[Work to complete]:
Copy the rows below word for word, starting at the line that contains "Locate an element" and ending with the last row. Leave out the pictures.

Stored records
□ □ □ □ □

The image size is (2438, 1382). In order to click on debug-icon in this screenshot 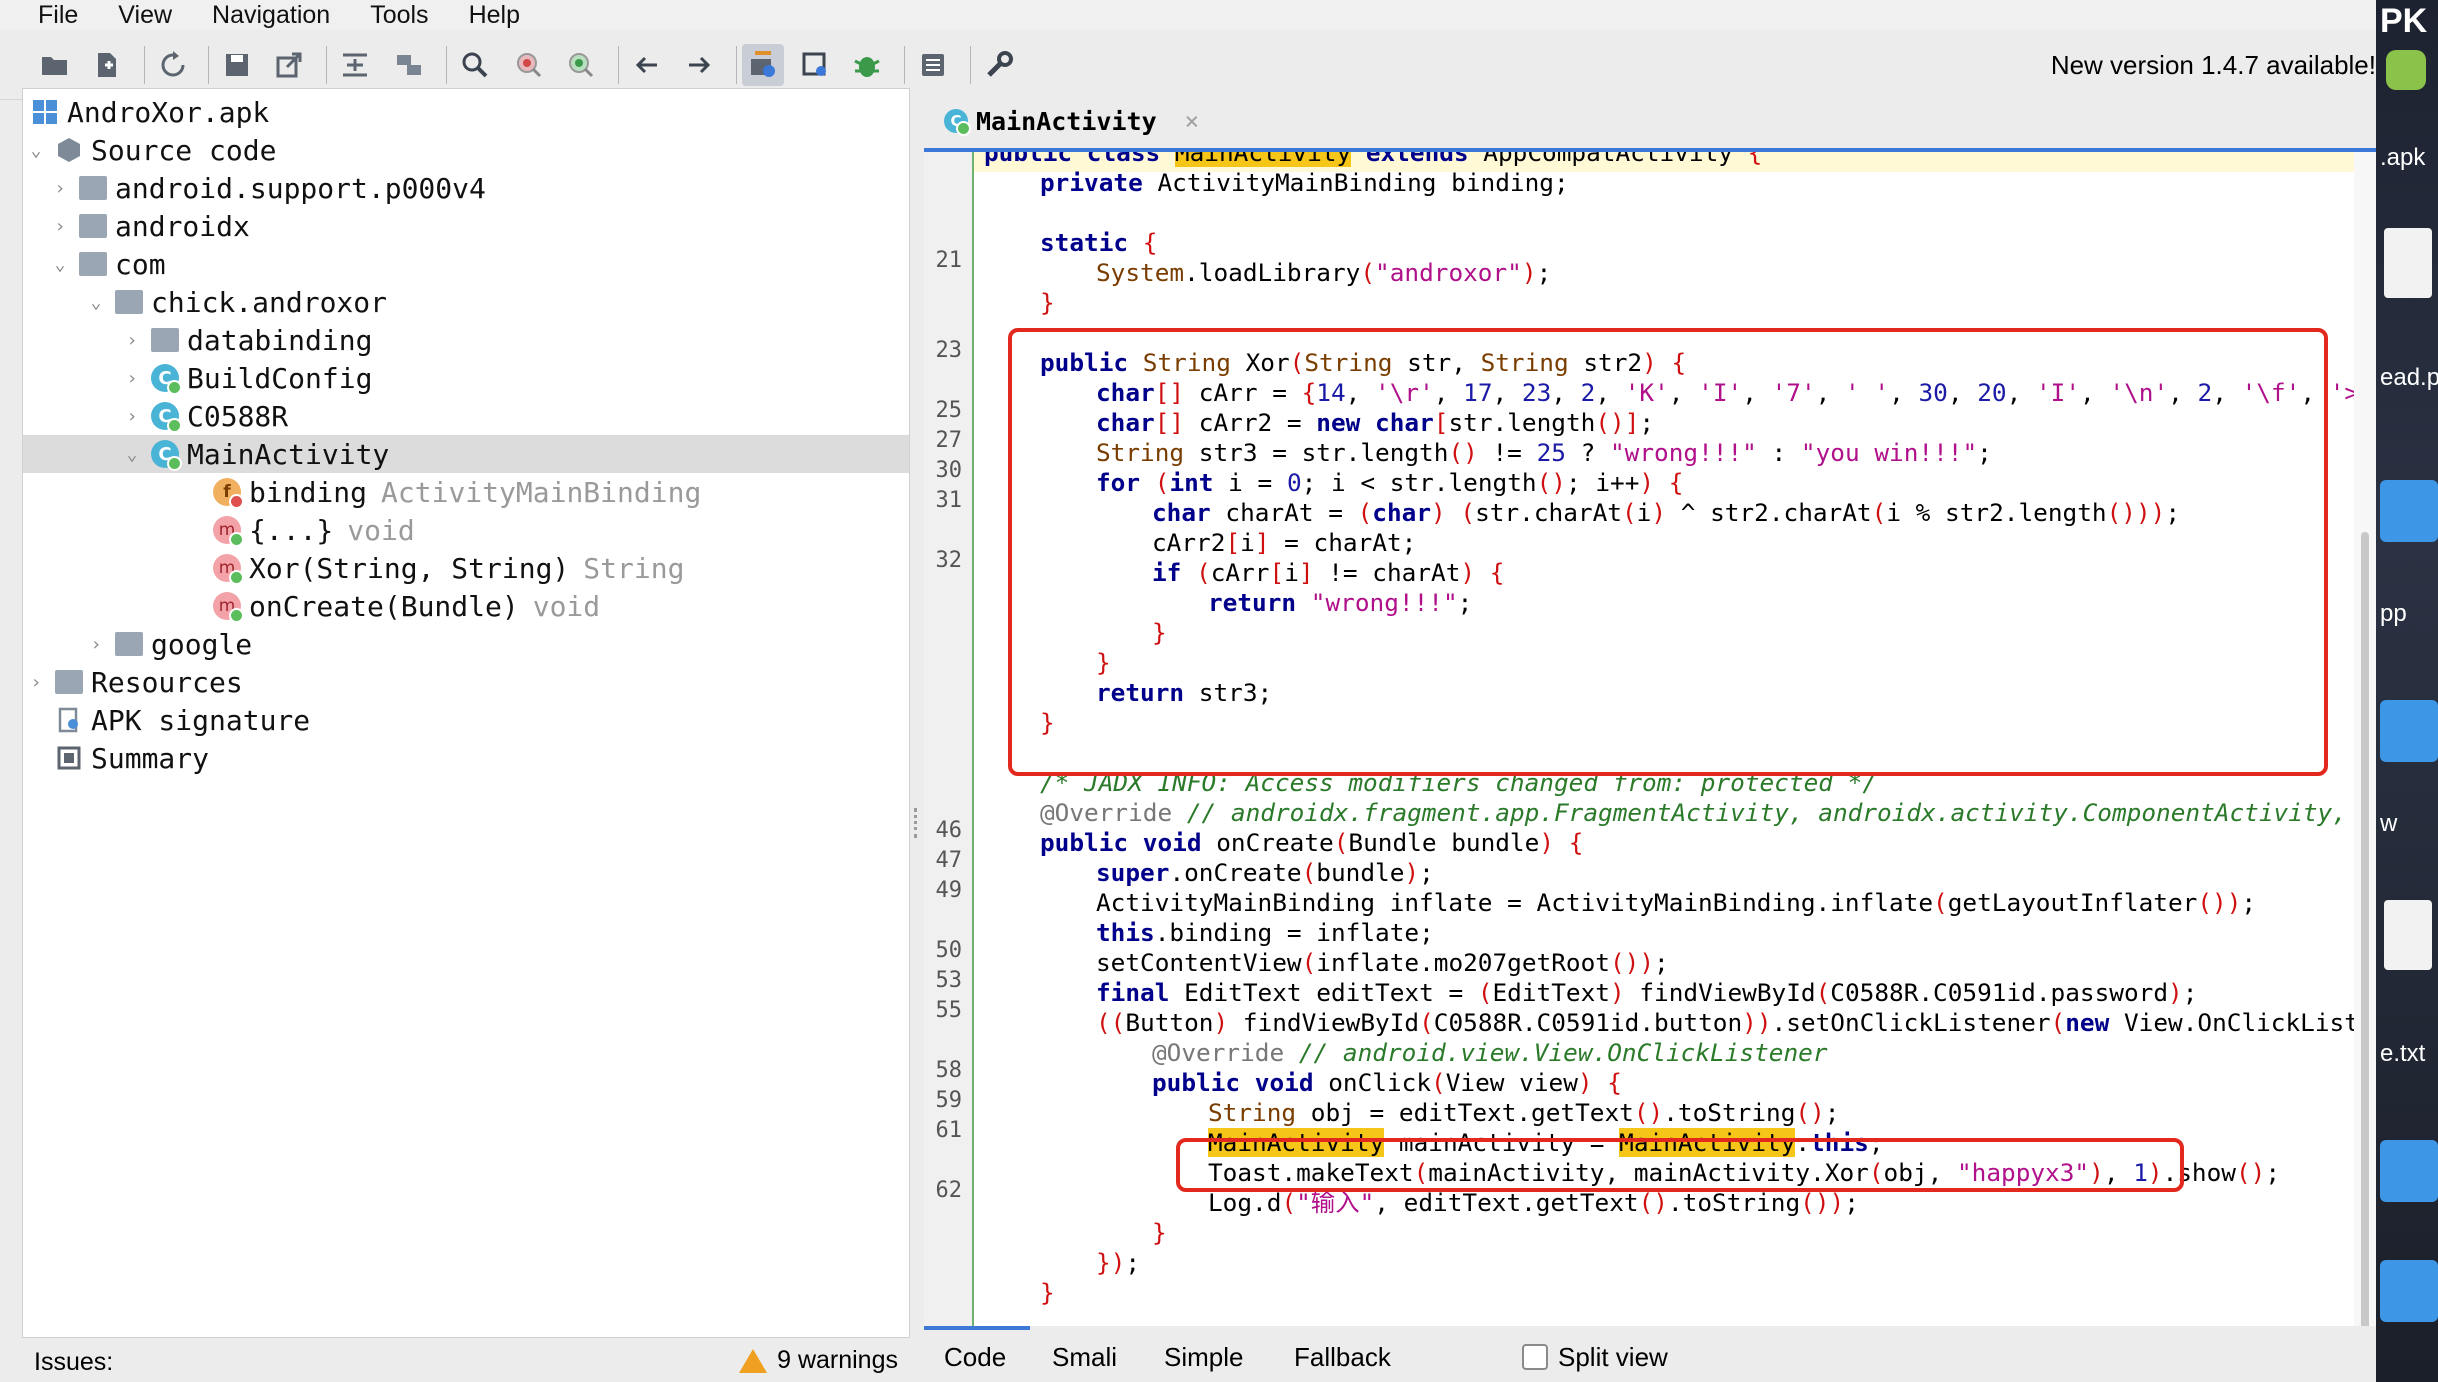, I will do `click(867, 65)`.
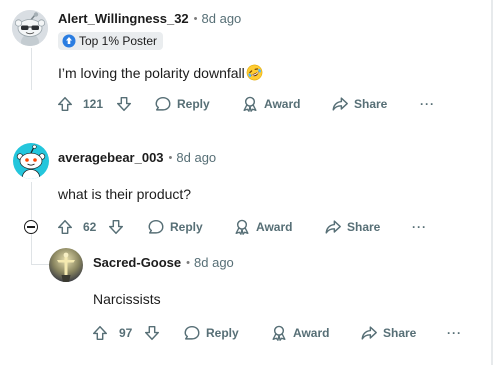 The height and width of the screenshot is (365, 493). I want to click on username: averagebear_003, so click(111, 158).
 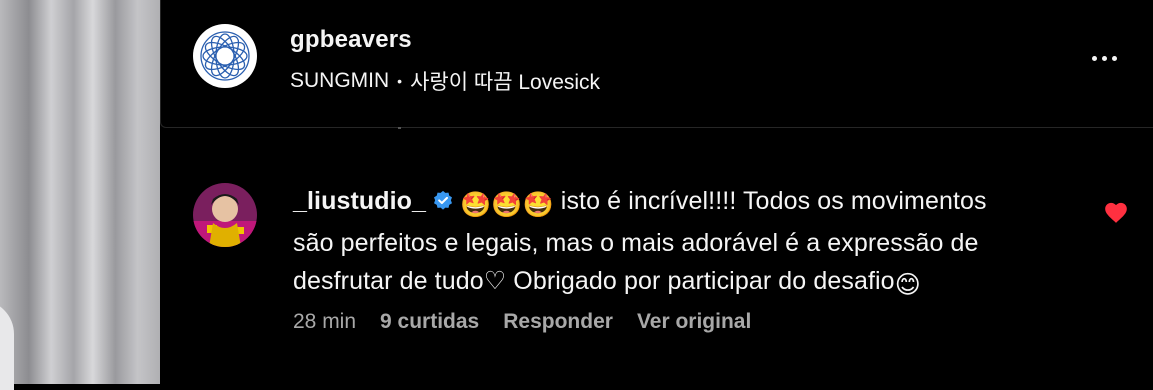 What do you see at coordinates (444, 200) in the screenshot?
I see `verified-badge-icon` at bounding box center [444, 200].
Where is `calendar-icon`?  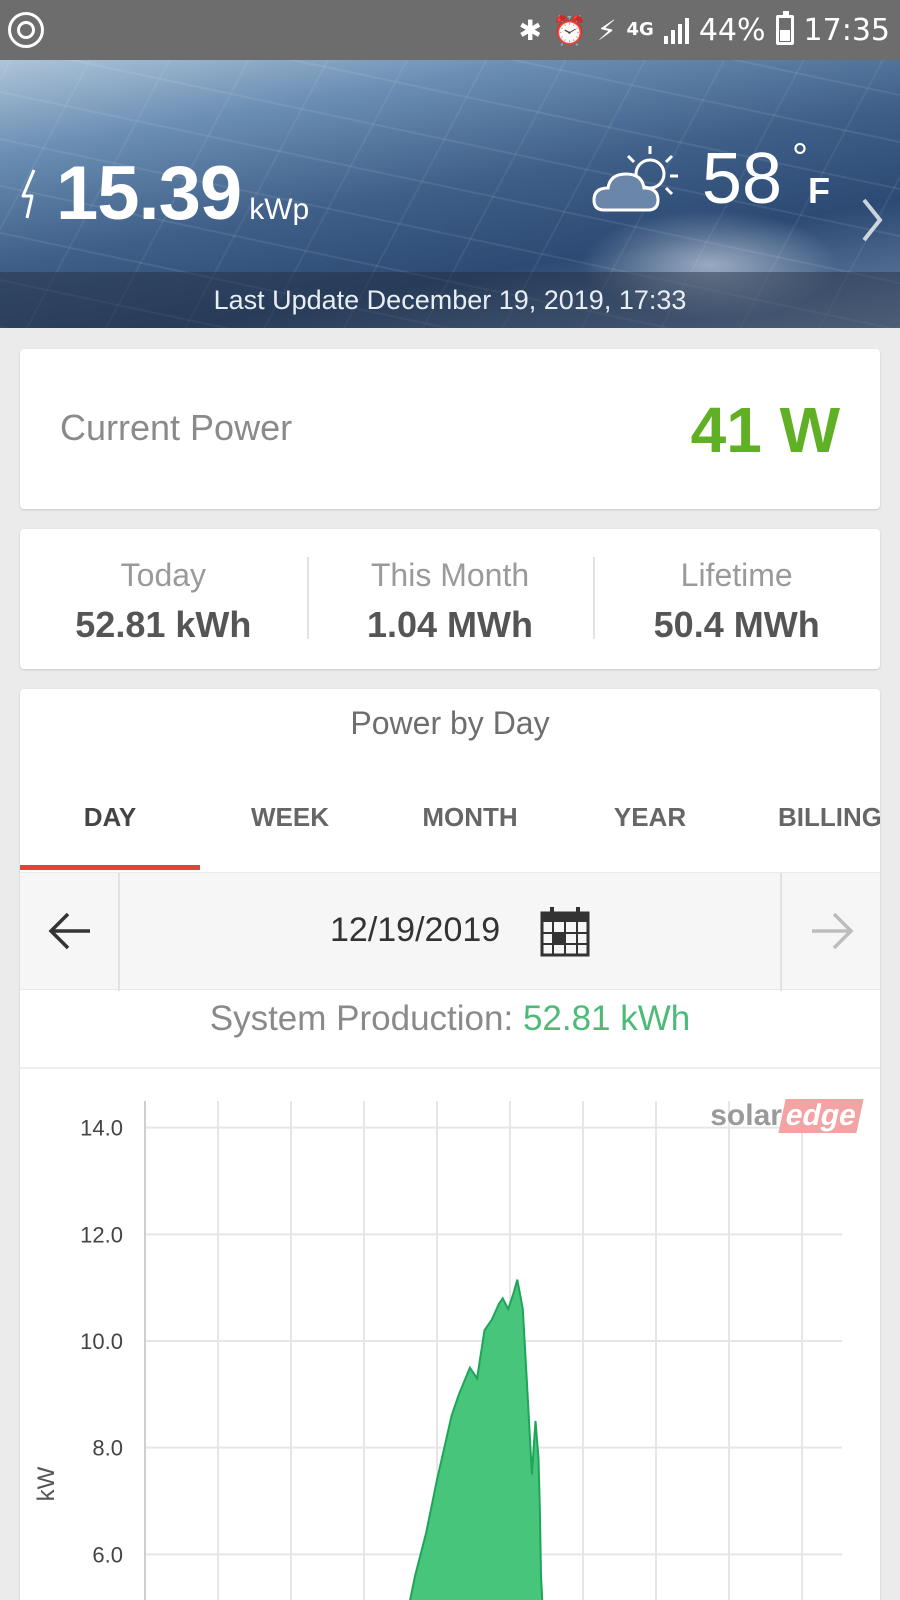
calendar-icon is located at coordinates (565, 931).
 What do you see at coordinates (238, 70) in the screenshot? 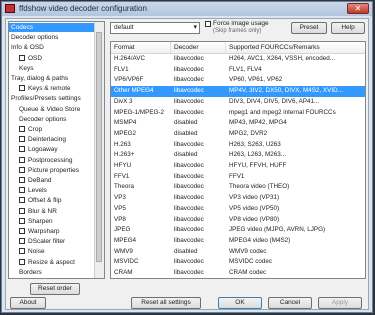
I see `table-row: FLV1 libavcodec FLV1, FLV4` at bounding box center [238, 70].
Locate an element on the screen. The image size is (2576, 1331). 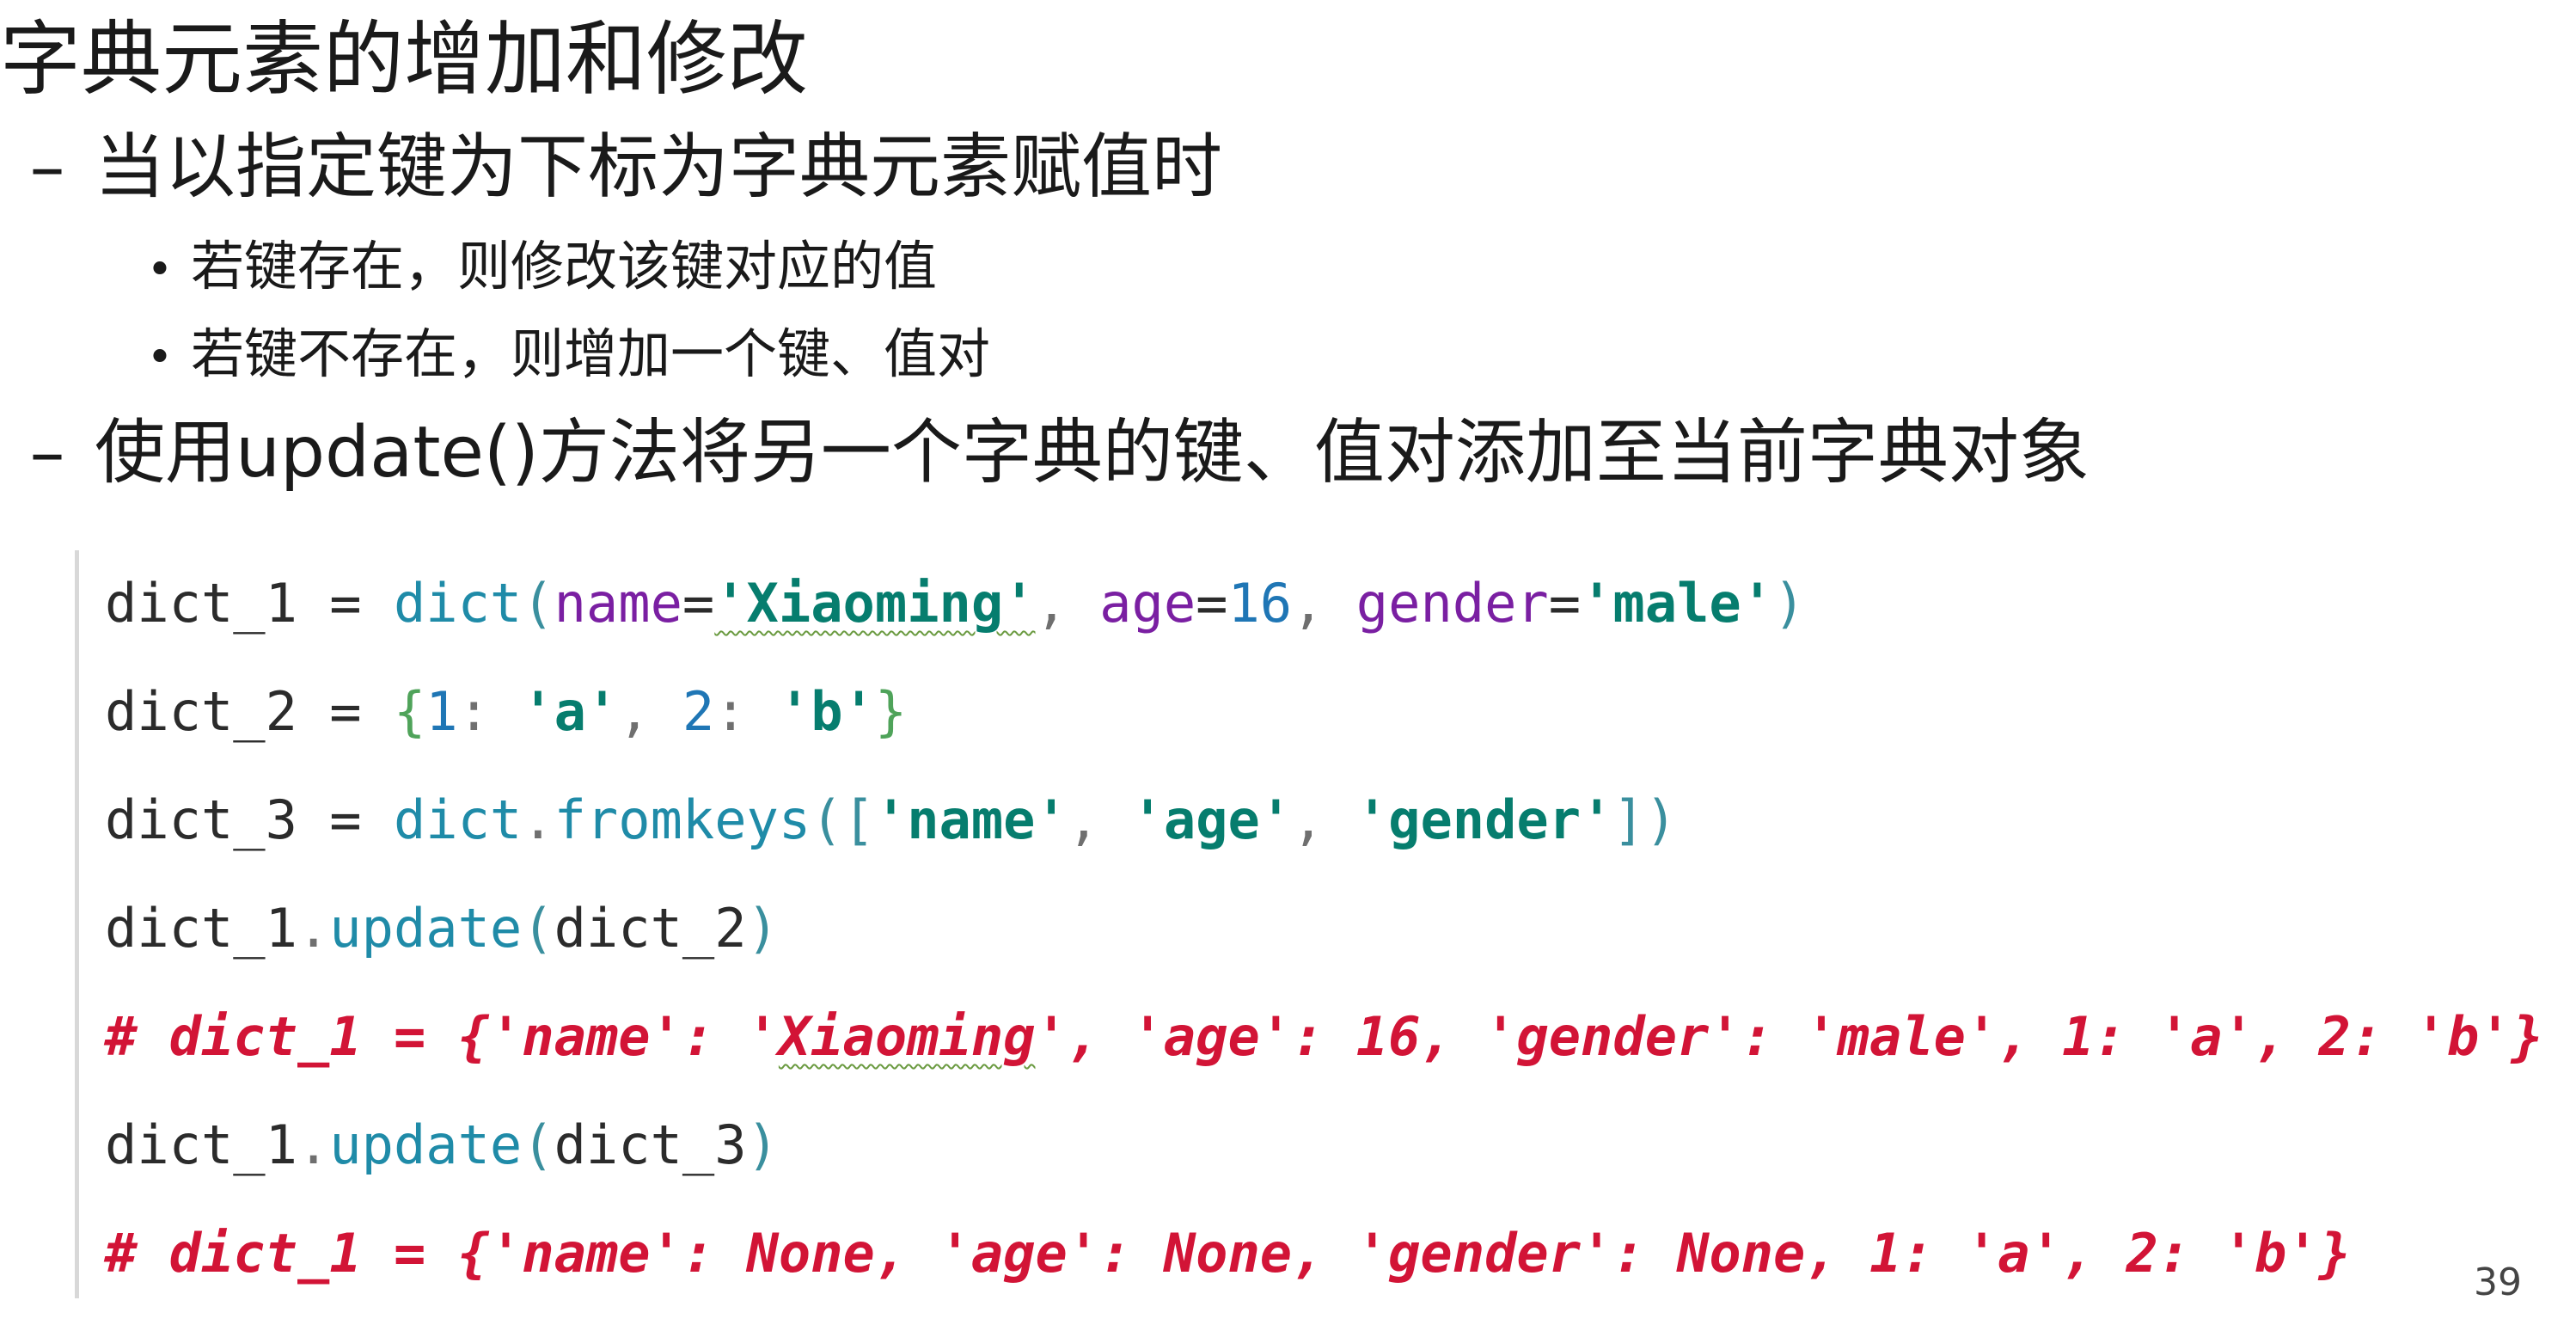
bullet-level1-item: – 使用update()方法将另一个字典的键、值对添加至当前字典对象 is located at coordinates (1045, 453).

□ □ □ □ □

[Finished exercise]:
Locate an element on the screen. The image size is (2576, 1331). 
bullet-level1-item: – 使用update()方法将另一个字典的键、值对添加至当前字典对象 is located at coordinates (1045, 453).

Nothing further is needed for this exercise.